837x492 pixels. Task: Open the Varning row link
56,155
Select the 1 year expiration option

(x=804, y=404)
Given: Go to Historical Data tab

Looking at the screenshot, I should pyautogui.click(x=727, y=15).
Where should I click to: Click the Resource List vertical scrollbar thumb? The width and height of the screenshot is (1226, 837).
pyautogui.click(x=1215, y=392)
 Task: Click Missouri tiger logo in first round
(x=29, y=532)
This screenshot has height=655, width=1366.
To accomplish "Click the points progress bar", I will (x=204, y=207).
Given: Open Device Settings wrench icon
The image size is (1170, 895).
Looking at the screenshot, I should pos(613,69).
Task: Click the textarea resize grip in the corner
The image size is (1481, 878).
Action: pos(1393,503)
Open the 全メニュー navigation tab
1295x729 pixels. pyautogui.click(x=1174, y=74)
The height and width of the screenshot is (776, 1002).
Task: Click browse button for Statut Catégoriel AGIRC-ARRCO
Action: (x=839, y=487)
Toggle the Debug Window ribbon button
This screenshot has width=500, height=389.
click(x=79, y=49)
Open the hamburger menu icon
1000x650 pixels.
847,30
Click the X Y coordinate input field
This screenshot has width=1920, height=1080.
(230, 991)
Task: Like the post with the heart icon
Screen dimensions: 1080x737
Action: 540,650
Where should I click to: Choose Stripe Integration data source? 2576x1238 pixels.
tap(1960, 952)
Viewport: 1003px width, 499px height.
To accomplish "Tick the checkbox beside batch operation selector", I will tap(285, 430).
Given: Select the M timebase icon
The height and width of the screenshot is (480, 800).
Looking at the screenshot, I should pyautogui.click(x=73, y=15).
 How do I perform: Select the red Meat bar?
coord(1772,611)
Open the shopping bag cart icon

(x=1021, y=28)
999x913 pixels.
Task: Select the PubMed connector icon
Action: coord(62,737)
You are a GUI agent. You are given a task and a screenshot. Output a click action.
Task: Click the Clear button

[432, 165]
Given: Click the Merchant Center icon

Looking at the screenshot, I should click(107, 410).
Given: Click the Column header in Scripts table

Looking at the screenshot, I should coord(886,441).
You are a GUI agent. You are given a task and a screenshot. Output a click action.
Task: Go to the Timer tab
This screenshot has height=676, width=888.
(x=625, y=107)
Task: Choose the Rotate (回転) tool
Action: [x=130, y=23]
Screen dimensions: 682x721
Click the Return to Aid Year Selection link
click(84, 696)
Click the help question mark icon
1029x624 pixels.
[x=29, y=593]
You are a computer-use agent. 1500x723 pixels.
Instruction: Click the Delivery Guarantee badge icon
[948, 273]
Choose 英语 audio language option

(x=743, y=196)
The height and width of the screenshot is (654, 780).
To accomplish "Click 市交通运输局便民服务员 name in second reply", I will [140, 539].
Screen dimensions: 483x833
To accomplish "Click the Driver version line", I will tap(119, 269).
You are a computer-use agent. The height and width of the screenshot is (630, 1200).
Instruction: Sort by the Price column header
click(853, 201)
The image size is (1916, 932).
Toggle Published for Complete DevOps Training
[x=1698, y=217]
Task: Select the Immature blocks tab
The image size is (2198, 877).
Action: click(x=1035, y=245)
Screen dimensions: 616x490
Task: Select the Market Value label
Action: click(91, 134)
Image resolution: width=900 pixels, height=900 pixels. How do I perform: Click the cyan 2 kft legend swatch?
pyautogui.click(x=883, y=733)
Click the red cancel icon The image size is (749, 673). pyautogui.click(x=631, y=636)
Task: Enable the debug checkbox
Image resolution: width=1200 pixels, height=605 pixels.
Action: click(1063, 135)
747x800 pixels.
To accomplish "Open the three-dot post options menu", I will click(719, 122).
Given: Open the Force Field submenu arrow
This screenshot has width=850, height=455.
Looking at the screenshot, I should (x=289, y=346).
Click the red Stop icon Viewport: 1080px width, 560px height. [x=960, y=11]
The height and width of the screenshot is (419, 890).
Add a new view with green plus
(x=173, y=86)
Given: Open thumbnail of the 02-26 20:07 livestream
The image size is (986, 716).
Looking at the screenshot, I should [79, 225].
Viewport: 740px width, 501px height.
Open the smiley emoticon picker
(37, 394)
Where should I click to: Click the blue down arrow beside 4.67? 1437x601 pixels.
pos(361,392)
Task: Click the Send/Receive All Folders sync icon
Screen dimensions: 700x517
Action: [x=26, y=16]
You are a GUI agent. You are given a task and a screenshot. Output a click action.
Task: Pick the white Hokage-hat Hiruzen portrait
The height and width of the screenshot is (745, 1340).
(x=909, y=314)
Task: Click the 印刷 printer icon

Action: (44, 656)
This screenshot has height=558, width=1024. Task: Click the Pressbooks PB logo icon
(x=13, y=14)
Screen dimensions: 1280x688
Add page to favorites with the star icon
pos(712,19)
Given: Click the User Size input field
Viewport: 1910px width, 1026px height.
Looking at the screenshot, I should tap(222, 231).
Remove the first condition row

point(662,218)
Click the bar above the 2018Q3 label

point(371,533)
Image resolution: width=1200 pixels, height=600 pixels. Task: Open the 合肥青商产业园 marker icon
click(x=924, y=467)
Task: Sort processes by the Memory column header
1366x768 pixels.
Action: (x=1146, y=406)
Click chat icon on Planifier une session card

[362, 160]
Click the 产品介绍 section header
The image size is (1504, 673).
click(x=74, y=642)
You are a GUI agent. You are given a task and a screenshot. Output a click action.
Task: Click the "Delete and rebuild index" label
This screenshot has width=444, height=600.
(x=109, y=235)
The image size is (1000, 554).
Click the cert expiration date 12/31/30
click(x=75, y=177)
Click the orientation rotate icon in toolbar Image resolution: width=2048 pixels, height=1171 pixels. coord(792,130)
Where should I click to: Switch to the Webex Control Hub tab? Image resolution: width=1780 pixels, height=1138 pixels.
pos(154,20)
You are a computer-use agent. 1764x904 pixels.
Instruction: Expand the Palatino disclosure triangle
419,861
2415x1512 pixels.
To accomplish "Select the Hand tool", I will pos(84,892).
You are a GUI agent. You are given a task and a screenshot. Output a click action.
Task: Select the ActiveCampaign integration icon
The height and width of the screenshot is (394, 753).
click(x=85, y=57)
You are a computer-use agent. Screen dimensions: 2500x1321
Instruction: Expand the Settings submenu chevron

..........

Task description: Revise all the records above by replacing "hamburger menu icon" with "navigation menu icon", leaving every other word and line unchanged.

The completed task:
837x492 pixels. Task: Open the Varning row link
56,155
Select the 1 year expiration option

(x=804, y=404)
Given: Go to Historical Data tab

Looking at the screenshot, I should pyautogui.click(x=727, y=15).
Where should I click to: Click the Resource List vertical scrollbar thumb? The width and height of the screenshot is (1226, 837).
pyautogui.click(x=1215, y=392)
 Task: Click Missouri tiger logo in first round
(x=29, y=532)
This screenshot has height=655, width=1366.
To accomplish "Click the points progress bar", I will (x=204, y=207).
Given: Open Device Settings wrench icon
The image size is (1170, 895).
Looking at the screenshot, I should pos(613,69).
Task: Click the textarea resize grip in the corner
The image size is (1481, 878).
Action: pos(1393,503)
Open the 全メニュー navigation tab
1295x729 pixels. pyautogui.click(x=1174, y=74)
The height and width of the screenshot is (776, 1002).
Task: Click browse button for Statut Catégoriel AGIRC-ARRCO
Action: (x=839, y=487)
Toggle the Debug Window ribbon button
This screenshot has width=500, height=389.
click(x=79, y=49)
Open the navigation menu icon
1000x650 pixels.
847,30
Click the X Y coordinate input field
This screenshot has width=1920, height=1080.
(230, 991)
Task: Like the post with the heart icon
Screen dimensions: 1080x737
Action: 540,650
Where should I click to: Choose Stripe Integration data source? 2576x1238 pixels.
tap(1960, 952)
Viewport: 1003px width, 499px height.
To accomplish "Tick the checkbox beside batch operation selector", I will tap(285, 430).
Given: Select the M timebase icon
The height and width of the screenshot is (480, 800).
Looking at the screenshot, I should pyautogui.click(x=73, y=15).
 How do I perform: Select the red Meat bar?
coord(1772,611)
Open the shopping bag cart icon

(x=1021, y=28)
999x913 pixels.
Task: Select the PubMed connector icon
Action: coord(62,737)
You are a GUI agent. You are given a task and a screenshot. Output a click action.
Task: Click the Clear button

[432, 165]
Given: Click the Merchant Center icon

Looking at the screenshot, I should click(107, 410).
Given: Click the Column header in Scripts table

Looking at the screenshot, I should coord(886,441).
You are a GUI agent. You are given a task and a screenshot. Output a click action.
Task: Go to the Timer tab
This screenshot has height=676, width=888.
(x=625, y=107)
Task: Choose the Rotate (回転) tool
Action: [x=130, y=23]
Screen dimensions: 682x721
Click the Return to Aid Year Selection link
click(84, 696)
Click the help question mark icon
1029x624 pixels.
[x=29, y=593]
You are a computer-use agent. 1500x723 pixels.
Instruction: Click the Delivery Guarantee badge icon
[948, 273]
Choose 英语 audio language option

(x=743, y=196)
The height and width of the screenshot is (654, 780).
To accomplish "Click 市交通运输局便民服务员 name in second reply", I will [140, 539].
Screen dimensions: 483x833
To accomplish "Click the Driver version line", I will tap(119, 269).
You are a computer-use agent. The height and width of the screenshot is (630, 1200).
Instruction: Sort by the Price column header
click(853, 201)
The image size is (1916, 932).
Toggle Published for Complete DevOps Training
[x=1698, y=217]
Task: Select the Immature blocks tab
The image size is (2198, 877).
Action: click(x=1035, y=245)
Screen dimensions: 616x490
Task: Select the Market Value label
Action: click(91, 134)
Image resolution: width=900 pixels, height=900 pixels. How do I perform: Click the cyan 2 kft legend swatch?
pyautogui.click(x=883, y=733)
Click the red cancel icon The image size is (749, 673). pyautogui.click(x=631, y=636)
Task: Enable the debug checkbox
Image resolution: width=1200 pixels, height=605 pixels.
Action: click(1063, 135)
747x800 pixels.
To accomplish "Open the three-dot post options menu", I will click(719, 122).
Given: Open the Force Field submenu arrow
This screenshot has width=850, height=455.
Looking at the screenshot, I should (x=289, y=346).
Click the red Stop icon Viewport: 1080px width, 560px height. [x=960, y=11]
The height and width of the screenshot is (419, 890).
Add a new view with green plus
(x=173, y=86)
Given: Open thumbnail of the 02-26 20:07 livestream
The image size is (986, 716).
Looking at the screenshot, I should [79, 225].
Viewport: 740px width, 501px height.
Open the smiley emoticon picker
(37, 394)
Where should I click to: Click the blue down arrow beside 4.67? 1437x601 pixels.
pos(361,392)
Task: Click the Send/Receive All Folders sync icon
Screen dimensions: 700x517
Action: [x=26, y=16]
You are a GUI agent. You are given a task and a screenshot. Output a click action.
Task: Pick the white Hokage-hat Hiruzen portrait
The height and width of the screenshot is (745, 1340).
(x=909, y=314)
Task: Click the 印刷 printer icon

Action: (44, 656)
This screenshot has height=558, width=1024. Task: Click the Pressbooks PB logo icon
(x=13, y=14)
Screen dimensions: 1280x688
Add page to favorites with the star icon
pos(712,19)
Given: Click the User Size input field
Viewport: 1910px width, 1026px height.
Looking at the screenshot, I should tap(222, 231).
Remove the first condition row

point(662,218)
Click the bar above the 2018Q3 label

point(371,533)
Image resolution: width=1200 pixels, height=600 pixels. Task: Open the 合肥青商产业园 marker icon
click(x=924, y=467)
Task: Sort processes by the Memory column header
1366x768 pixels.
Action: (x=1146, y=406)
Click chat icon on Planifier une session card

[362, 160]
Click the 产品介绍 section header
The image size is (1504, 673).
click(x=74, y=642)
You are a GUI agent. You are given a task and a screenshot. Output a click action.
Task: Click the "Delete and rebuild index" label
This screenshot has width=444, height=600.
(x=109, y=235)
The image size is (1000, 554).
Click the cert expiration date 12/31/30
click(x=75, y=177)
Click the orientation rotate icon in toolbar Image resolution: width=2048 pixels, height=1171 pixels. coord(792,130)
Where should I click to: Switch to the Webex Control Hub tab? Image resolution: width=1780 pixels, height=1138 pixels.
pos(154,20)
You are a computer-use agent. 1764x904 pixels.
Instruction: Expand the Palatino disclosure triangle
419,861
2415x1512 pixels.
To accomplish "Select the Hand tool", I will pos(84,892).
You are a GUI agent. You are given a task and a screenshot. Output a click action.
Task: Select the ActiveCampaign integration icon
The height and width of the screenshot is (394, 753).
click(x=85, y=57)
You are a computer-use agent. Screen dimensions: 2500x1321
Instruction: Expand the Settings submenu chevron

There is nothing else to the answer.